En realidad, tenía un nombre y un apellido: Alfred F. Jones. Allí estaba él frente a la puerta de su cuarto de hotel esperando fallidamente que le abriera el condenado pórtico y tal vez burlarse o quién sabe qué atrocidad cometerle ―en un sentido un tanto estadounidense―.

 

Las fuerza y su querida fortaleza habían abandonado su cuerpo como si solo se tratase de un sucio antro en las más altas horas de la madrugada. No podía ponerse de pie. Pero quería que parase, quería dejar de oír los insistentes toques que interrumpían la penumbra que resultó ser su pesar y él, oliendo a alcohol de unos cuantos miles de dólares, unidos por una decisión tomada y la bata que cubría su cuerpo.

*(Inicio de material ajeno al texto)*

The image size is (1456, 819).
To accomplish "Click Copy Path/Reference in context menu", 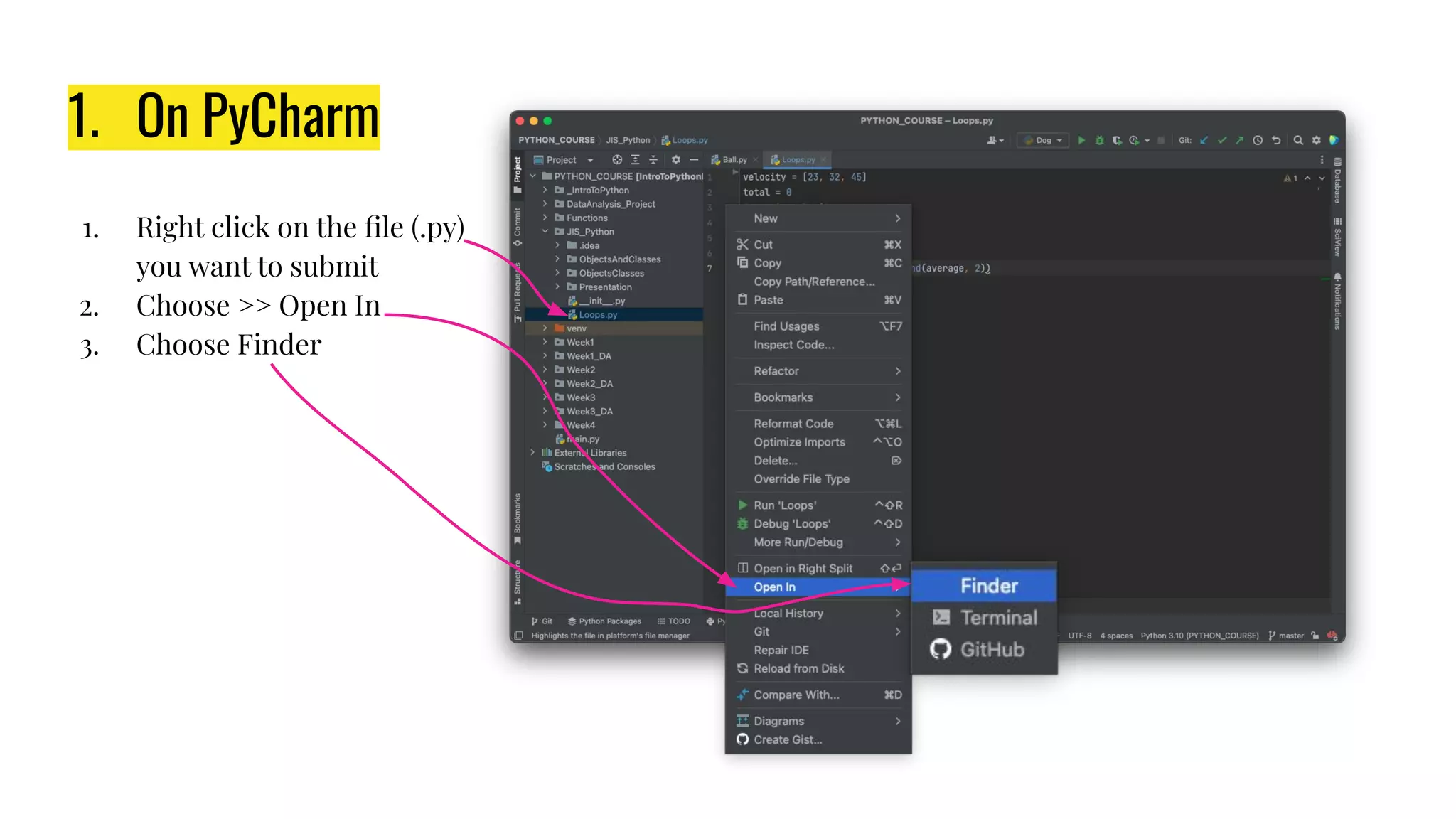I will pyautogui.click(x=814, y=282).
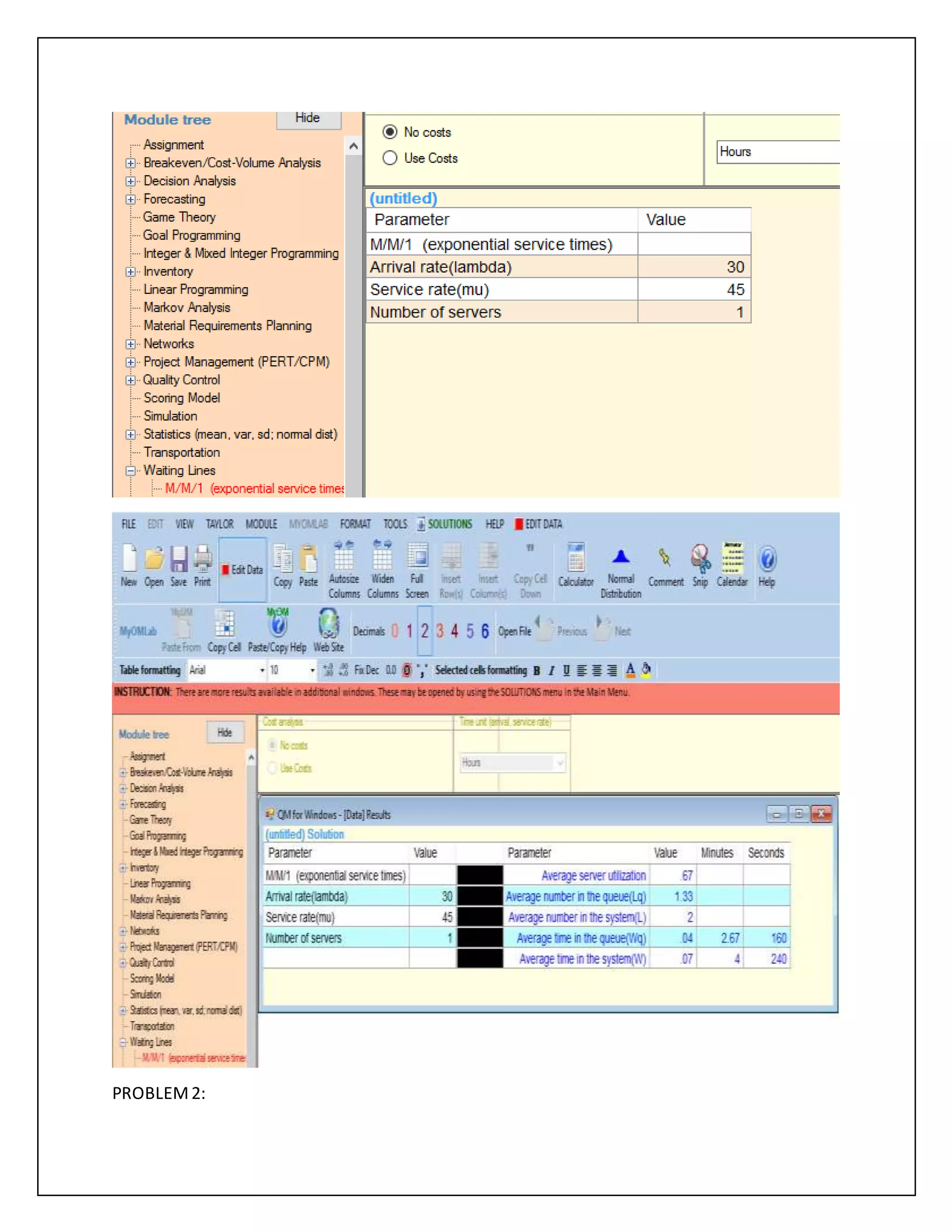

Su Tierra había tomado forma, allí estaba para tomarlo y convertirlo en un copo de nieve más. O, tal vez, por todo lo que había logrado, en un animal del bosque o en una flor bonita.

 

IV

 

Alfred sabía que debía alejarse de ese tipo. Lo tenía más que claro. Lo que sentía no era amor, los años que llevaba viviendo le habían explicado que el amor era algo tonto y no existía si no eras un humano ¿Entonces? Su corazón hervía cuando se acercaba a él y no había forma de ignorarlo, buscaba respuestas. Nunca, pero nunca, había colocado en su figura un semblante tan serio como ese. Nunca había sentido tanta decisión recorriendo cada centímetro de su cuerpo.

Tocó la puerta repetidas veces, anunciando el nombre de Iván. Nunca se abrió. Los minutos, y la frustración, se abrían paso. La vida continuaba. Como tonto, se marchó, diéndose por acabada su búsqueda.

 

V

 

No habría nadie a quien amar luego de esa noche.